Contemporary examples
Here’s a short list of contemporary myths, in the sense of socially significant stories, that is, stories that everyone in some group knows; that many of them believe; and that some act upon:
- The 5G vision
- The 5G-coronavirus conspiracy
- Climate change, both acceptance and denial
- Robert Shiller’s economic narratives (cf. my Oct 2019 post, Narrative in economics: Shiller’s stories)
- Spectrum auctions as a way to improve efficiency
- Unlicensed spectrum as a way to create abundance out of “junk bands”

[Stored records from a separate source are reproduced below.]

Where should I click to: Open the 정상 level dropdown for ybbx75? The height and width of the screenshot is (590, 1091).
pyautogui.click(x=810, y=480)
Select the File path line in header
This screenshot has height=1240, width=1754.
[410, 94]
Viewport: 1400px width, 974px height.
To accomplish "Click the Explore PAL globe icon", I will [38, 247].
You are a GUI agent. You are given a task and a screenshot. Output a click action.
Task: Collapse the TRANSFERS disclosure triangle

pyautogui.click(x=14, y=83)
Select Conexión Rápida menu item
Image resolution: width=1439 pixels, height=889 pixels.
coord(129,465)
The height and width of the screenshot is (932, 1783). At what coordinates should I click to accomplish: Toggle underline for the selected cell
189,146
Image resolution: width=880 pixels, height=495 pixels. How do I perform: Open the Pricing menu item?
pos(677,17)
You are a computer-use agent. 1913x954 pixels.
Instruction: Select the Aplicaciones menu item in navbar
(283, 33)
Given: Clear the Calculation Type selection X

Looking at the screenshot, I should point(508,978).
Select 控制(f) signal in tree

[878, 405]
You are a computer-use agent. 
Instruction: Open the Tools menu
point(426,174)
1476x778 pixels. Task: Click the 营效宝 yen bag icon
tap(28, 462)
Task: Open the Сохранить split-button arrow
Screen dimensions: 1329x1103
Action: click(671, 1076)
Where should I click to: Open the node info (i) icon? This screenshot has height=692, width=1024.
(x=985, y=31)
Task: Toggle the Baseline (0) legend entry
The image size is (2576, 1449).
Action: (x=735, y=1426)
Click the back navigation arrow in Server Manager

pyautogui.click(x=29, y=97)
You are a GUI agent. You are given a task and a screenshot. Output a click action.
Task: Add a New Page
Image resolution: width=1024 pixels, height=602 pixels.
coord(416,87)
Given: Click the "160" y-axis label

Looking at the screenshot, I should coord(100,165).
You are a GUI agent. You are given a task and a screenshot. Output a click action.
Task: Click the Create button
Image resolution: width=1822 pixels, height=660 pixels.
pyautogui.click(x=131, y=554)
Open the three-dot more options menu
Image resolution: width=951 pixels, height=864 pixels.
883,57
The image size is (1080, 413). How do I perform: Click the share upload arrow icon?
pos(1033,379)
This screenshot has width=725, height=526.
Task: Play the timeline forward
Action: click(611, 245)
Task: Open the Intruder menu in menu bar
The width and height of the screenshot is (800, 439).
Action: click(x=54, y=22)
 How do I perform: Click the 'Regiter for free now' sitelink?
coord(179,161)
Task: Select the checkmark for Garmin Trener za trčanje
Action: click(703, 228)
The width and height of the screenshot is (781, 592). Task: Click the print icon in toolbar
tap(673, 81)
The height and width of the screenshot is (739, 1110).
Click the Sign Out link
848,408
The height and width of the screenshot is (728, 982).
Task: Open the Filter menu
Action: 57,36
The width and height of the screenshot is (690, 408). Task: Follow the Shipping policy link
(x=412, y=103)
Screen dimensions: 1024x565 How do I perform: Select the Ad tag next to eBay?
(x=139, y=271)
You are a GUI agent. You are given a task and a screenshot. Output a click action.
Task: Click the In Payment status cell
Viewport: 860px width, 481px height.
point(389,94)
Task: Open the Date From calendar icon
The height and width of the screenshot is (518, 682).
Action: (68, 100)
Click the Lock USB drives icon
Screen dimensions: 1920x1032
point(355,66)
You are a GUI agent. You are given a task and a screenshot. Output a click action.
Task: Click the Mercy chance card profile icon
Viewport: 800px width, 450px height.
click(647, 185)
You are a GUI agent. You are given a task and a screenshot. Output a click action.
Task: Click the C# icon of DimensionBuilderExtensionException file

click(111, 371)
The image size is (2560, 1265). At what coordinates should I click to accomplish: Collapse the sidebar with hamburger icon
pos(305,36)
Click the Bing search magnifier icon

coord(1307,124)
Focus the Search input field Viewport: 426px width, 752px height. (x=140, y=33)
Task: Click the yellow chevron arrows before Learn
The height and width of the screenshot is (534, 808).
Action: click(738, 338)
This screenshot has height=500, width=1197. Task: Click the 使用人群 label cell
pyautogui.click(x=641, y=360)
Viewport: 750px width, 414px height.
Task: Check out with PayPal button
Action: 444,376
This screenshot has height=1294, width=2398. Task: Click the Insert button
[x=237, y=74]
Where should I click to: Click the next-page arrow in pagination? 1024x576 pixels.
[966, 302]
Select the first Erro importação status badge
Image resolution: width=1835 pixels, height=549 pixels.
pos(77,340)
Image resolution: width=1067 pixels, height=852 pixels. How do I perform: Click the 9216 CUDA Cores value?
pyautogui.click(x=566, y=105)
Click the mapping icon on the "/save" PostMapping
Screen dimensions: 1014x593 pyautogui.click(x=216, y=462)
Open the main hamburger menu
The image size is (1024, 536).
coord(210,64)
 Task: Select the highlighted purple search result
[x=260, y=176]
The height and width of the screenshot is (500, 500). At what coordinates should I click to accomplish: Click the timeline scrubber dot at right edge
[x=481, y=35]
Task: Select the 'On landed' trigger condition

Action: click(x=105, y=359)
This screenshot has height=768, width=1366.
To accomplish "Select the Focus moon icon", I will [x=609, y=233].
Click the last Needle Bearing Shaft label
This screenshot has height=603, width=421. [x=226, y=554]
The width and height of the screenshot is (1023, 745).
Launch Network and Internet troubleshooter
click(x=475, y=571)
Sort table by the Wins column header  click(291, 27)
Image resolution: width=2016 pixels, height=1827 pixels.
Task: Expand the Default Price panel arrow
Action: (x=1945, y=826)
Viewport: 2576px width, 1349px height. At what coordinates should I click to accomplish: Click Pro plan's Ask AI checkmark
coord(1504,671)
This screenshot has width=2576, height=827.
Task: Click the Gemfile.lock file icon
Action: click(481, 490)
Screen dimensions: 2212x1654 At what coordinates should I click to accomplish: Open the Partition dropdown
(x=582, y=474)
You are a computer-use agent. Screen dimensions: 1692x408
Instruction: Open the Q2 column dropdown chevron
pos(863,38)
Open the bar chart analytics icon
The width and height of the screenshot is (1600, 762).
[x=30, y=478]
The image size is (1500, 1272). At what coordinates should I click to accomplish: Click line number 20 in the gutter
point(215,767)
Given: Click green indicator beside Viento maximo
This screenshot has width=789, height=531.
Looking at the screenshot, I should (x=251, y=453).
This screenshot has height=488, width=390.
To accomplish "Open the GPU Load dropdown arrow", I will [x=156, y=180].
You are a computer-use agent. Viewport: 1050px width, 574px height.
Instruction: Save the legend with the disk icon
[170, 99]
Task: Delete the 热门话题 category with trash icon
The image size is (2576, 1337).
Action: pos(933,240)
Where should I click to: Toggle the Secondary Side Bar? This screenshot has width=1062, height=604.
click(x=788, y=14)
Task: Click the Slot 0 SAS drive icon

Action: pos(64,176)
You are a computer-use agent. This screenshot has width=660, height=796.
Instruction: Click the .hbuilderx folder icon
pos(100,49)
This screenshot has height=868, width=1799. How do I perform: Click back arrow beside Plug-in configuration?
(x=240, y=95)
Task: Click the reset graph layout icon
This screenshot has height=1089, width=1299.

- The “romantic anti-hero” model of tech innovation
- UFO theories (cf. American Cosmic: UFOs, Religion, Technology by Diana Walsh Pasulka), including the Breakaway Civilization idea
- The scientific method generally, and the notion that government funding of basic research would deliver innovation and economic growth (cf. the 1945 Vannevar Bush report, Science: The Endless Frontier)
Each of these needs to be justified and unpacked; future work…
Notes
[1] Egregores are distinct non-physical entities that arise from collections of people; my lay understanding is that it’s what happens whenever something takes on a life of its own – literally. Wikipedia says that “the concept [historically] referred to angelic beings, or watchers, and the specific rituals and practices associated with them, namely within Enochian traditions.” Stavish adds that “it is also the home or conduit for a specific psychic intelligence of a nonhuman nature connecting the invisible dimensions with the material world in which we live.”
[2] I mean trope here in the broad sense described by tvtropes.com: “a storytelling shorthand for a concept that the audience will recognize and understand instantly.”
[3] One of the things that turns a story into a myth is that the story is felt by a group of people to be meaningful and important, and that it shapes their behavior. Cf. my definition of myth in "Myth" in tech journalism:
- A widely held
- belief
- in significant or far-reaching truth claims
- presented in narrative form
- that influences thought or behavior
[4] Mieke Bal defines narratives as an “ensemble of texts, images, spectacles, events and cultural artefacts that ‘tell a story’” in Narratology: Introduction to the Theory of Narratice (2009). She explains that a story is “a series of logically and chronologically related events that are caused or experienced by actors [that don’t have to be human].” Norris et al. list eight narrative elements in “A Theoretical Framework for Narrative Explanation in Science” (2003); the ones “of primary importance” are the existence of event-tokens, past time, and agency.
[5] Some tropes are predictive, but much narrower in scope, such as “better living through chemistry” used in corporate positioning. The associated Wikipedia entry argues that “DuPont used the ‘Better Living Through Chemistry’ slogan not to promote particular products, but to change viewers' opinions about the role of business in society.”